Bioshock Infinite's Elizabeth shaped by Ken Levine's experiences
The Bioshock series has shown off a few human issues in its time; the ethics behind child experiments, human genetic manipulation and artificially manufacturing the father-daughter bond. CVG are reporting that Infinite will offer something slightly more personal, with the history of central character Elizabeth drawing influence from designer Ken Levine's personal experiences. Read on for the full story.
In Bioshock Infinite, players will encounter Elizabeth, a girl who has been held captive for most of her life by winged beast, The Songbird. Her attitudes towards the creature are heavily conflicted.
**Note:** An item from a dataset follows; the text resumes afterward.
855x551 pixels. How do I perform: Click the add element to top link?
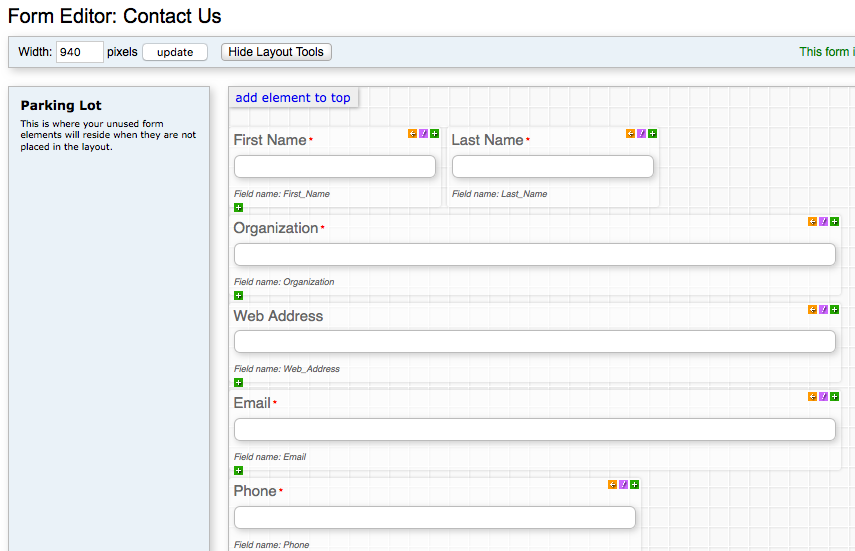293,98
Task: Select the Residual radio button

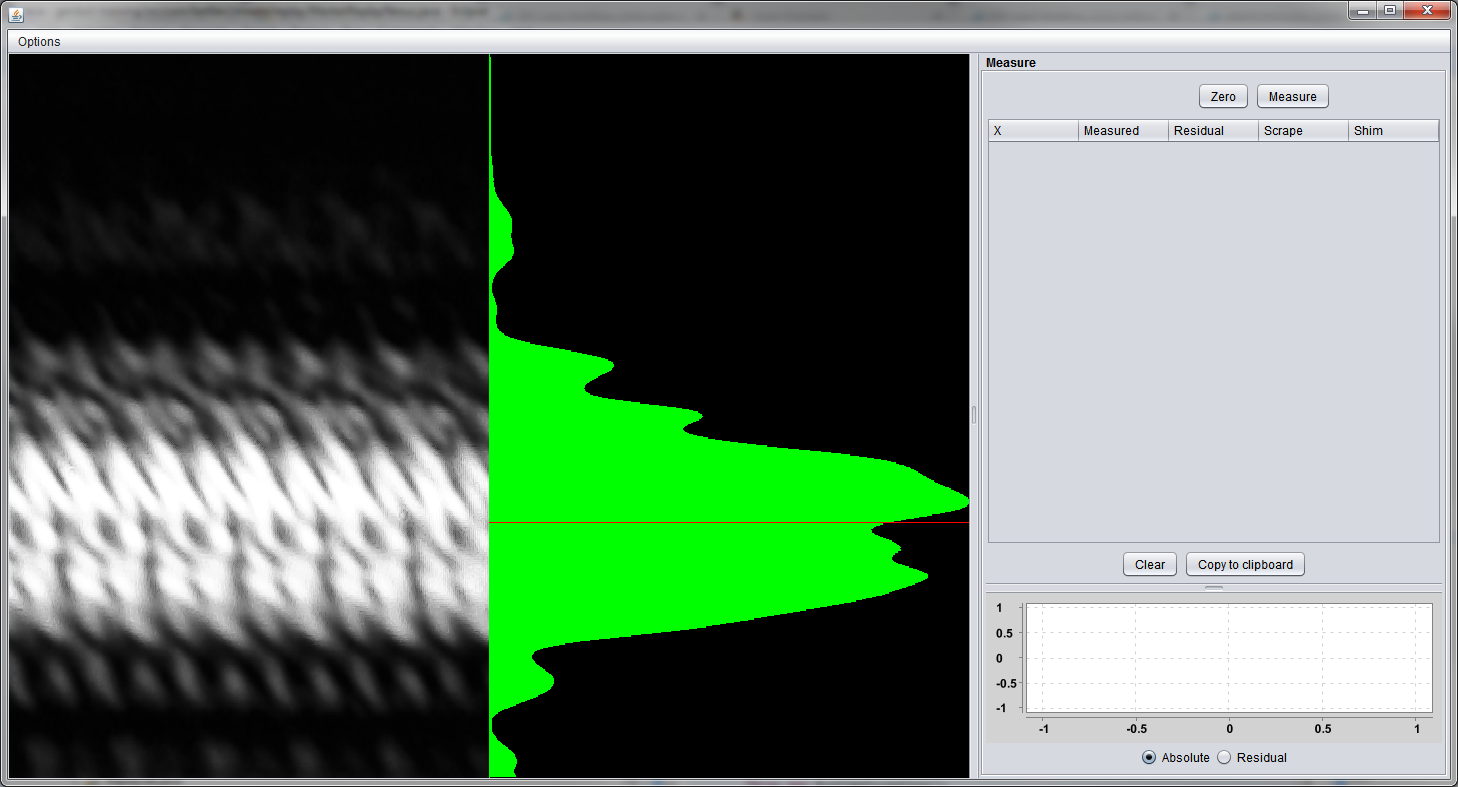Action: pyautogui.click(x=1224, y=758)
On one hand, she hates it for oppressing her for so long, but on the other hand she feels for it as it has brought her up since childhood. Talking to CVG, Levine said: "I've had the experience of knowing a girl once, dating her once actually, who had been with somebody who had abused her before. All the clichés you hear about are true. She would say that this guy had pushed her down the stairs when she was pregnant, that he had made her kneel in glass… all these unspeakably horrible things. Then she would make excuses for him, all the time. I knew the entire time that we were dating that she would go back to him. I could just see it. It was this tragic thing happening in real-time. And she did go back to him.”
“That's not Elizabeth – Elizabeth is trying to get free – but she definitely has a connection,” Levine explained. “This is the thing that raised her: this was the only contact she had. He brought her food, and her clothes and her books. He played with her when she was a kid.”
“So she's conflicted and I think conflicted characters are way more interesting than characters who act with a certainty.”